* [What is being asked]:
Print back each record unchanged, without pictures.

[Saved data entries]
·····

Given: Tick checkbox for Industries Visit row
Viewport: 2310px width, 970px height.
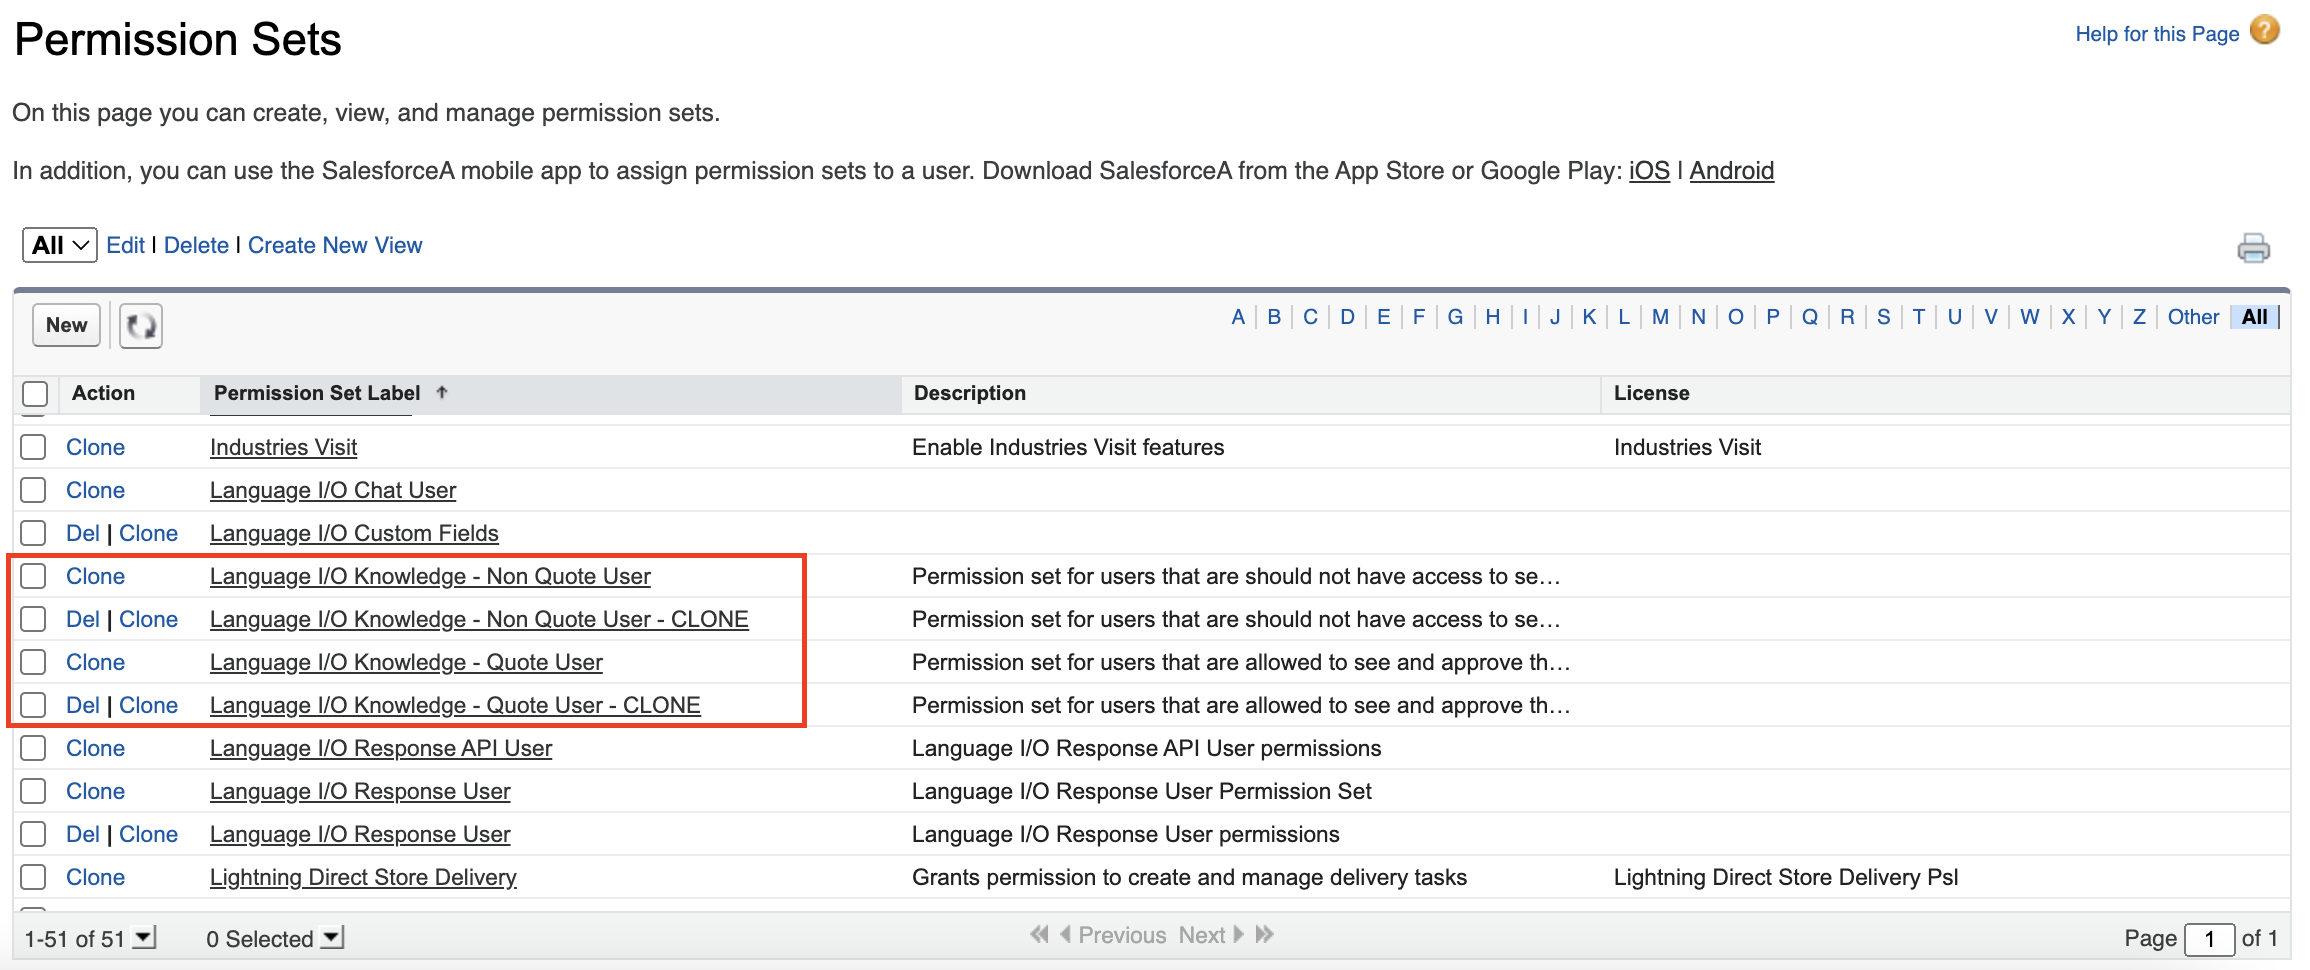Looking at the screenshot, I should [34, 447].
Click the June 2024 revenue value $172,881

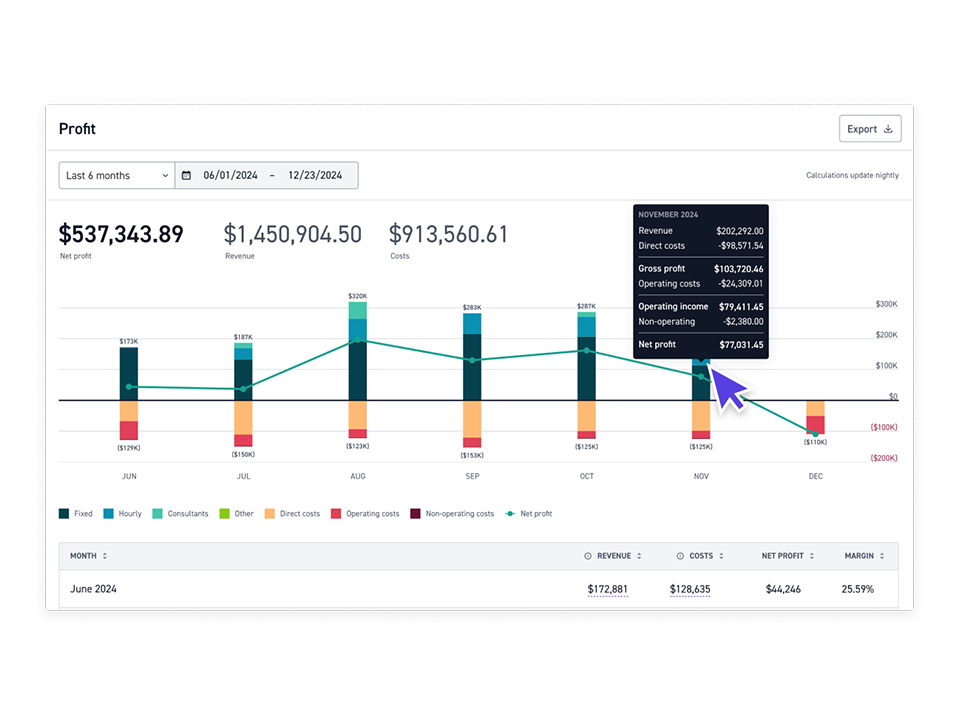click(607, 589)
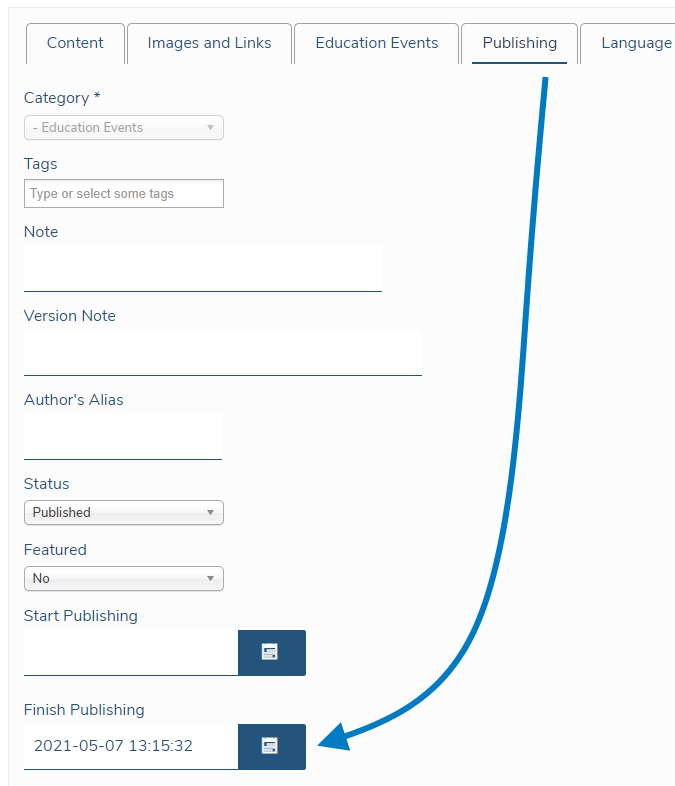Viewport: 675px width, 786px height.
Task: Expand the Category dropdown arrow
Action: [x=210, y=127]
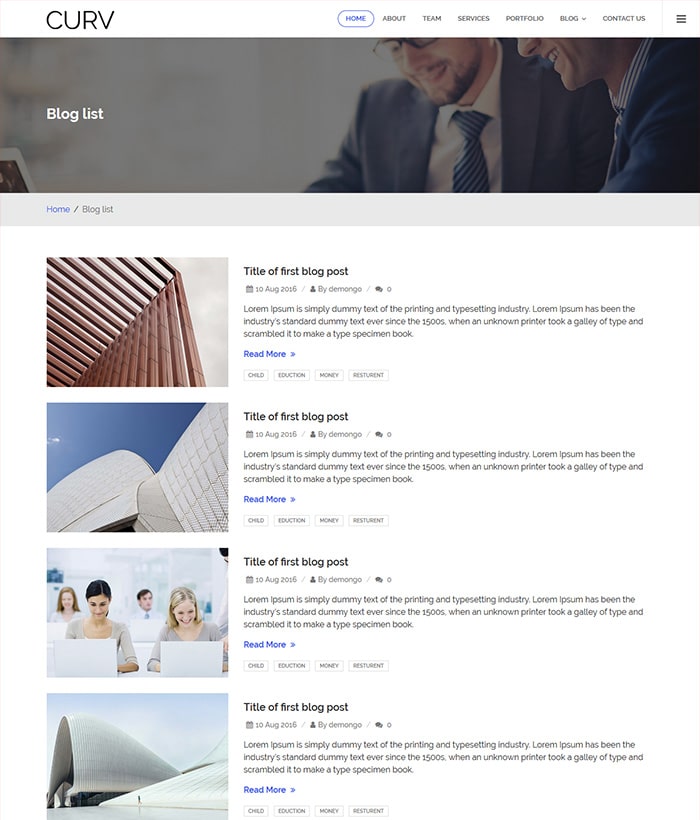This screenshot has width=700, height=820.
Task: Open the Sydney Opera House post thumbnail
Action: [x=137, y=468]
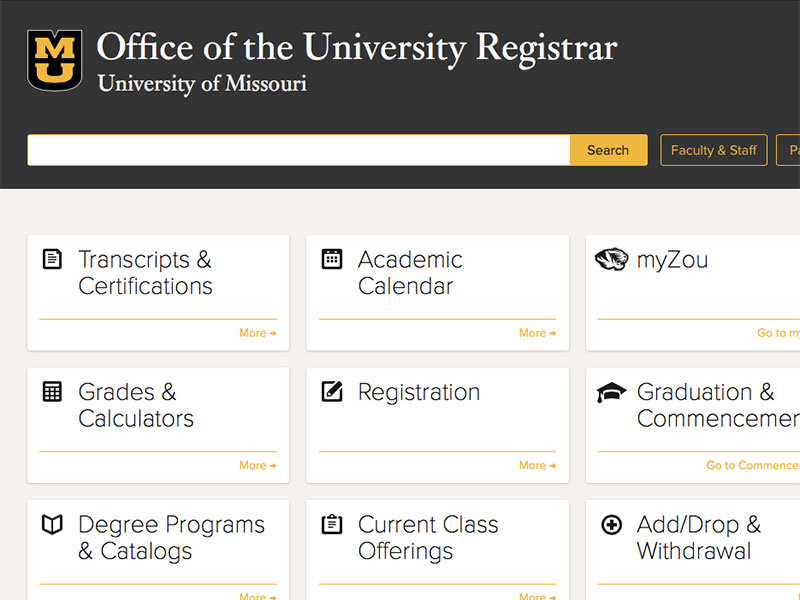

·····

* [Task answer]:
Given: Tick checkbox for Industries Visit row
Viewport: 2310px width, 970px height.
Looking at the screenshot, I should [34, 447].
Click the June 2024 revenue value $172,881

click(607, 589)
Viewport: 675px width, 786px height.
Task: Expand the Category dropdown arrow
Action: [x=210, y=127]
This screenshot has width=700, height=820.
Task: Open the Sydney Opera House post thumbnail
Action: [x=137, y=468]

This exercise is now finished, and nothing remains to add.